As I noted last week, the Lilly Ledbetter Pay Fair Act is on hold for the time being. It seems likely to stay that way until there is a new President and some change in Congress. That it will be a big campaign issue is becoming more clear quite quickly.
In a blistering article in Slate Magazine, Dahlia Lithwick accuses those who oppose the legislation as being paternalistic chauvinists. She mocks Senate Republicans who blocked a vote on the Ledbetter proposal because of their desire “to protect women.” In other words, says Ms. Lithwick, women are just “too stupid” to obtain fair pay on their own with or without a change in the law. Those sound like campaign fightin’ words, particularly when she ends her article by saying, “So how dumb are we?
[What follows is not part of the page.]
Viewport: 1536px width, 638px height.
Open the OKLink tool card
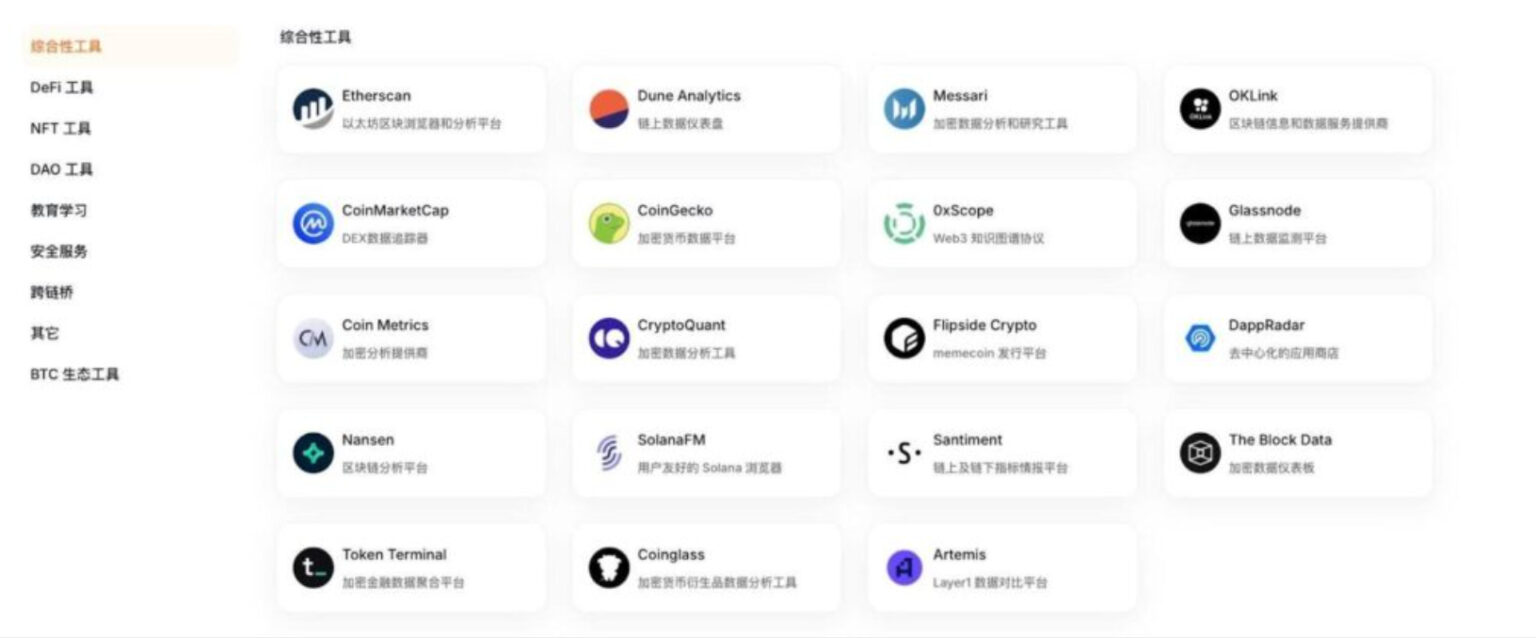(x=1298, y=108)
Well, if we don’t vote some people who actually respect women into Congress soon, we just may be as dumb as those senators think.”
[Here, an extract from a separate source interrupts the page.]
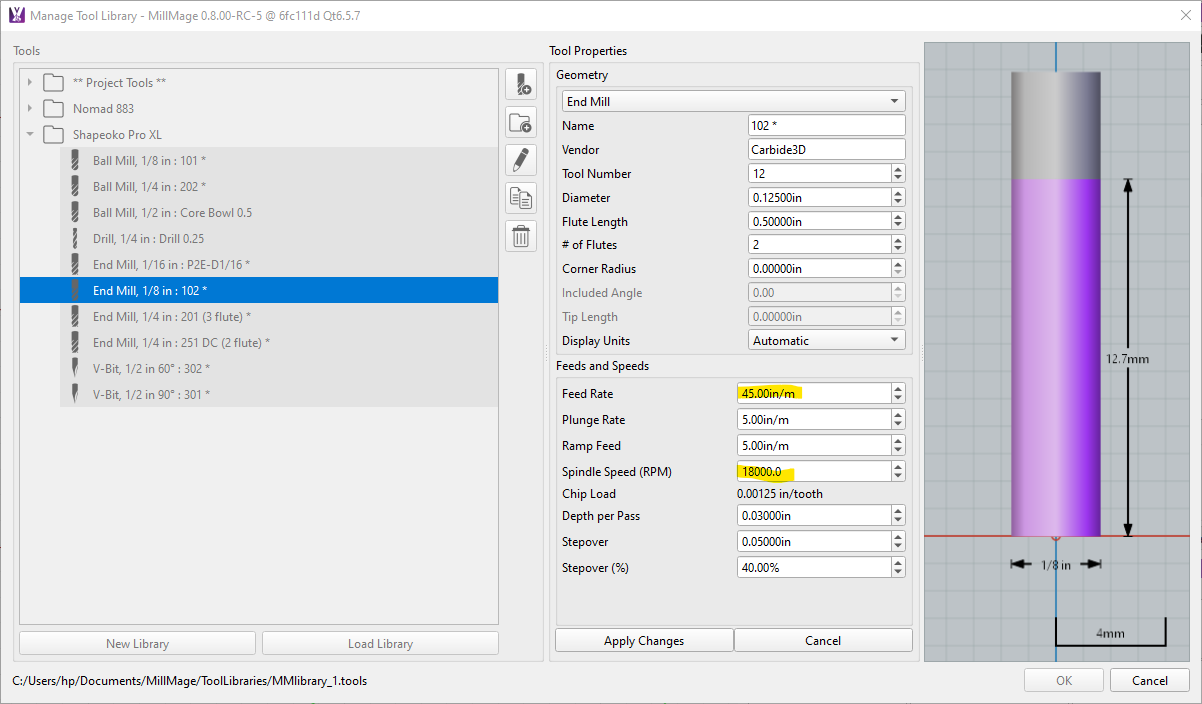
Task: Click the trash delete tool icon
Action: pos(520,236)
Ms. Lethwick and other commentators single out Senator McCain (who was not present for the vote that blocked the legislation from being considered further but who did, for the first time, express his opposition to the proposed law) for special disdain. According to McCain, he believes there continues to be disparity between what men and women earn at work, but there are better ways to help women find better-paying jobs. “They need the education and training, particularly since more and more women are heads of their households, as much or more than anybody else.” According to Ms. Lethwick, McCain is saying gender pay disparity “will somehow be fixed by more training for women as opposed to less discrimination by men.” That’s a line that will no doubt be borrowed by the Democratic nominee in the fall.
One of the other commentators referenced above, Rachel Larimore, takes a less provocative view. Acknowledging pay disparity, she reminds readers that some of the disparity isn’t due to discrimination but to the desire of some women to take less financially rewarding jobs that allow for the flexibility they want to spend more time at home with their children. Moreover, some women (for child-related reasons) don’t work at all for a while. When they re-enter the workforce, their pay is five or ten years behind a man who has been working all along.
I don’t know Ms. Lithwick or Ms. Larimore, but they both make good points. The Lilly Ledbetter Fair Pay Act will become the battle cry for those who’ve had it with unequal pay. To those in that camp, anyone who opposes the Act will be stupid, to borrow Ms. Lithwick’s freely-used term.
I don’t see either side as stupid. I see honest disagreement. Along this line, I like one of the things said by Ms. Larimore: “We have a long, long way to go, and pay equity is an enormous part of that. But I think the solutions are more likely to come from within–more women executives, more women running businesses–than to come from on high by government decree.”